§ **Exercise objective**
Only one stretch of the records below is wanted: the lines from the one holding "Reviews (382, 24)" through the one holding "[Follow Facebook] (1183, 1085)". Return it exactly, both ends included.

§ **Given entries**
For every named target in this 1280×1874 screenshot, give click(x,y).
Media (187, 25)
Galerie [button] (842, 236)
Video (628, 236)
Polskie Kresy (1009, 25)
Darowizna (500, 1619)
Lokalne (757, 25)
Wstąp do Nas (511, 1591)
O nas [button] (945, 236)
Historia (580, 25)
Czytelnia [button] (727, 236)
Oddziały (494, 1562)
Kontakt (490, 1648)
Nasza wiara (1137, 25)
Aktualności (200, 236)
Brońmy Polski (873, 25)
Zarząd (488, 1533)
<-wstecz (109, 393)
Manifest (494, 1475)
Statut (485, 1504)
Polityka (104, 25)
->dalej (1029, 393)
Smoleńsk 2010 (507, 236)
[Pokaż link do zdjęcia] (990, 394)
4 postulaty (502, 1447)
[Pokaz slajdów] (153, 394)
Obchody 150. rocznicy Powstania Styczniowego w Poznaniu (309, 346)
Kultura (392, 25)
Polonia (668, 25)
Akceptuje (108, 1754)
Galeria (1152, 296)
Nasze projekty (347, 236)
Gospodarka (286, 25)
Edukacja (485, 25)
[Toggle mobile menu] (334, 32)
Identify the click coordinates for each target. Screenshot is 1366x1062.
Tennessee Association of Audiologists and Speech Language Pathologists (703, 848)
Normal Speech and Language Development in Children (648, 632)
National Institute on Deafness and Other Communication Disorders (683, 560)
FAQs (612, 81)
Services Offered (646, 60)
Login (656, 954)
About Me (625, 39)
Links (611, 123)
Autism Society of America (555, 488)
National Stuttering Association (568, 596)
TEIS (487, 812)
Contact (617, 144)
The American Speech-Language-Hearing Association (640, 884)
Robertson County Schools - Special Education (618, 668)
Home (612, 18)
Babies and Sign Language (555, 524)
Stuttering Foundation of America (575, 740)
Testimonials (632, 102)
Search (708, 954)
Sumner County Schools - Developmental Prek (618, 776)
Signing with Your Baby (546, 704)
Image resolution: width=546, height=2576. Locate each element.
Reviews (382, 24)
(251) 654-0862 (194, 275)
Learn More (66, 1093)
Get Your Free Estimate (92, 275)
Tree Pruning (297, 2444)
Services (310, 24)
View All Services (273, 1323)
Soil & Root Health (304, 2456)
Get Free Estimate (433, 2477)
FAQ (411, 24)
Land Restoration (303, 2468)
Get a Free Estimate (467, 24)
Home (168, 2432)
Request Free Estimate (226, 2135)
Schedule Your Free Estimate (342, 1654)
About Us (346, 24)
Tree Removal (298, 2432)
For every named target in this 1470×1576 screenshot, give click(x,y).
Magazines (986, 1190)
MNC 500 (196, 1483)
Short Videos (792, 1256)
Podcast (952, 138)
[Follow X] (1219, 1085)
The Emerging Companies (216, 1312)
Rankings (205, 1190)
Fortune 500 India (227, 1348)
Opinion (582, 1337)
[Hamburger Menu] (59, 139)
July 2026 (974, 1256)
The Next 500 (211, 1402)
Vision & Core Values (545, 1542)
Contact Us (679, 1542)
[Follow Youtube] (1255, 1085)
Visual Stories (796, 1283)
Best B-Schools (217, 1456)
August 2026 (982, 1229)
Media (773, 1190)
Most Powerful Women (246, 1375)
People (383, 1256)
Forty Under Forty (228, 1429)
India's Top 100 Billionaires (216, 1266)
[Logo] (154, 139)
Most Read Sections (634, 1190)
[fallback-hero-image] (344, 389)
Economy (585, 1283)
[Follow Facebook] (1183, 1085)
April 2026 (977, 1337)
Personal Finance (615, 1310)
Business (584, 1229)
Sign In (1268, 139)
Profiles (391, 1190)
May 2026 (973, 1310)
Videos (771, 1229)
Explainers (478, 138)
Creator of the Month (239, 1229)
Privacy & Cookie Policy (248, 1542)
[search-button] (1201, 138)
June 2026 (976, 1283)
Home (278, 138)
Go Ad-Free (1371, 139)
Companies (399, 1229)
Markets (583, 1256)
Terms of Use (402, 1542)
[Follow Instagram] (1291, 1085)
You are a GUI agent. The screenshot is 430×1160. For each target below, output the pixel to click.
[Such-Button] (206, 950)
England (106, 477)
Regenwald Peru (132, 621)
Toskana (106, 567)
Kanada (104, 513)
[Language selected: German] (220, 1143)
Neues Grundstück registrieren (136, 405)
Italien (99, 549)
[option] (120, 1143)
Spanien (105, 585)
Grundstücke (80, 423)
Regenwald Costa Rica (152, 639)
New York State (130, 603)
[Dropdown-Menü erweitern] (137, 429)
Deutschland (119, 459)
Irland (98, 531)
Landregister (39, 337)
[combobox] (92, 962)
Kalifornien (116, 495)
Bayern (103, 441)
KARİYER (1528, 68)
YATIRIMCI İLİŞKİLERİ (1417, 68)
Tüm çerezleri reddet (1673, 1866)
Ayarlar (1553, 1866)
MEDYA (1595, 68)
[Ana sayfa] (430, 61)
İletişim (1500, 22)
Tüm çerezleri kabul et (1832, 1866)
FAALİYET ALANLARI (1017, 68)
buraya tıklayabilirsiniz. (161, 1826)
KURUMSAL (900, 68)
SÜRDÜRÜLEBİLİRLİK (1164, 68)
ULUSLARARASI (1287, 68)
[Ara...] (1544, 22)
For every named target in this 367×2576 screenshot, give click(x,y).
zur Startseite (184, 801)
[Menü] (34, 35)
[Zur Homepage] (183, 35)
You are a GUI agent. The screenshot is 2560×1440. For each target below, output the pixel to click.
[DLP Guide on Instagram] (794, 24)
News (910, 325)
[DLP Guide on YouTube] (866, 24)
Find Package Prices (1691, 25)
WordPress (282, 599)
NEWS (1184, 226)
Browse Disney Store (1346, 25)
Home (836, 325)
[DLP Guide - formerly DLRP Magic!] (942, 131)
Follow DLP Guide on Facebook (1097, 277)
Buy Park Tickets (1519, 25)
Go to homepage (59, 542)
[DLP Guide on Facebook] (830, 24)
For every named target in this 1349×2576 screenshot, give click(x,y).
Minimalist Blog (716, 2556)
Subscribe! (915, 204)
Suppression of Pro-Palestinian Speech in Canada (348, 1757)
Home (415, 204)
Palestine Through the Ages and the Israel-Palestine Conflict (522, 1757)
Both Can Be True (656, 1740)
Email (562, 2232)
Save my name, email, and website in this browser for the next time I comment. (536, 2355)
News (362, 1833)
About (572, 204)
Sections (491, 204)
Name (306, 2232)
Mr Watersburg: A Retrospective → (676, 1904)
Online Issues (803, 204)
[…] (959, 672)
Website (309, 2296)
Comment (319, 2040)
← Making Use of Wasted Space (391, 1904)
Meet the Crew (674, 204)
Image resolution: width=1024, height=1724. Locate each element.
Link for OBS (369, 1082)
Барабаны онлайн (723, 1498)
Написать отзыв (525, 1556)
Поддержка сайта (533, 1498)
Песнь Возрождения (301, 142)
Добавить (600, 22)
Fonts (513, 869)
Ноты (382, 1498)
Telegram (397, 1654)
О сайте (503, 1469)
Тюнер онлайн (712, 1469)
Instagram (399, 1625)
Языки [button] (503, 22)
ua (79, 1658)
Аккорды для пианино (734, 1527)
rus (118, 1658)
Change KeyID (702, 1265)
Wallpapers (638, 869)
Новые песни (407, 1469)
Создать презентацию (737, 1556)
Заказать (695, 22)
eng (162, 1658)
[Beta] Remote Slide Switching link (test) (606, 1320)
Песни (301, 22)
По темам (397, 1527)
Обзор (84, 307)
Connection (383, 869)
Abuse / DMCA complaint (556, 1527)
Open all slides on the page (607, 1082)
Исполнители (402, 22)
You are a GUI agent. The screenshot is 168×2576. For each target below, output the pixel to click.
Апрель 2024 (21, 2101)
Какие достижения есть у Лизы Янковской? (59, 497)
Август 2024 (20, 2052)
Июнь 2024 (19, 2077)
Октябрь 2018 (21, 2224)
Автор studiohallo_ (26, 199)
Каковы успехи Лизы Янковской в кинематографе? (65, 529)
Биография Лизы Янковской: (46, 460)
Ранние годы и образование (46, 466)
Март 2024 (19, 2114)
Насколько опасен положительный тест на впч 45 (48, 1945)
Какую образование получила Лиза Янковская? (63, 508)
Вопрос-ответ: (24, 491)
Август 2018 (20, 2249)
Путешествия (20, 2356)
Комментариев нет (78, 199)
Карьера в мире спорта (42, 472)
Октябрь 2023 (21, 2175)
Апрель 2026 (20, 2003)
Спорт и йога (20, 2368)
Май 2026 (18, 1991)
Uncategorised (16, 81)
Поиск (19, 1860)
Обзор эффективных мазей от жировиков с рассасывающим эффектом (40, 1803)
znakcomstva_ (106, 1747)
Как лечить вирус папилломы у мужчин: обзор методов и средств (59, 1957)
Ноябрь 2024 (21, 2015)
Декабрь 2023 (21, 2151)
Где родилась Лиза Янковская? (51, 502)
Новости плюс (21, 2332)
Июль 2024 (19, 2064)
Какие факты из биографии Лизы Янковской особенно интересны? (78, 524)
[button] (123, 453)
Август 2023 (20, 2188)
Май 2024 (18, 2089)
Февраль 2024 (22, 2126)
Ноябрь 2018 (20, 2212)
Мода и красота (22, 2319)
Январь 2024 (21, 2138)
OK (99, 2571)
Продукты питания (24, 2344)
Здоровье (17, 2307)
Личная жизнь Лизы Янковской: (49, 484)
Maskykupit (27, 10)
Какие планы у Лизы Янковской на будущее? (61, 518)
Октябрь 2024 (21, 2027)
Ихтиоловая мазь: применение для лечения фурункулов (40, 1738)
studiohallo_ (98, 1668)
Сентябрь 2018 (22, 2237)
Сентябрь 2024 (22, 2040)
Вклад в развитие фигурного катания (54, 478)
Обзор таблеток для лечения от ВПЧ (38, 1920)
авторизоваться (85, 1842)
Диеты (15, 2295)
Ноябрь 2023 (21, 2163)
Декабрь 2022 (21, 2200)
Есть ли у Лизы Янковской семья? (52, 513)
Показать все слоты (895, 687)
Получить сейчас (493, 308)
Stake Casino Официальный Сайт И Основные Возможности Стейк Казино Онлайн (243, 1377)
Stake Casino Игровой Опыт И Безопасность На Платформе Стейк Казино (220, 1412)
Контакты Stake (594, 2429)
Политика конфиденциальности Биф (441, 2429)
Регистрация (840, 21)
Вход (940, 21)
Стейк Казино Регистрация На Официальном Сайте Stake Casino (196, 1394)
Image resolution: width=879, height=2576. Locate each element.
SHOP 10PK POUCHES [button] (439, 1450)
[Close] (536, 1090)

§ **Output of the exercise**
Reviews (382, 24)
(251) 654-0862 (194, 275)
Learn More (66, 1093)
Get Your Free Estimate (92, 275)
Tree Pruning (297, 2444)
Services (310, 24)
View All Services (273, 1323)
Soil & Root Health (304, 2456)
Get Free Estimate (433, 2477)
FAQ (411, 24)
Land Restoration (303, 2468)
Get a Free Estimate (467, 24)
Home (168, 2432)
Request Free Estimate (226, 2135)
Schedule Your Free Estimate (342, 1654)
About Us (346, 24)
Tree Removal (298, 2432)
For every named target in this 1470×1576 screenshot, give click(x,y).
Magazines (986, 1190)
MNC 500 (196, 1483)
Short Videos (792, 1256)
Podcast (952, 138)
[Follow X] (1219, 1085)
The Emerging Companies (216, 1312)
Rankings (205, 1190)
Fortune 500 India (227, 1348)
Opinion (582, 1337)
[Hamburger Menu] (59, 139)
July 2026 (974, 1256)
The Next 500 (211, 1402)
Vision & Core Values (545, 1542)
Contact Us (679, 1542)
[Follow Youtube] (1255, 1085)
Visual Stories (796, 1283)
Best B-Schools (217, 1456)
August 2026 (982, 1229)
Media (773, 1190)
Most Powerful Women (246, 1375)
People (383, 1256)
Forty Under Forty (228, 1429)
India's Top 100 Billionaires (216, 1266)
[Logo] (154, 139)
Most Read Sections (634, 1190)
[fallback-hero-image] (344, 389)
Economy (585, 1283)
[Follow Facebook] (1183, 1085)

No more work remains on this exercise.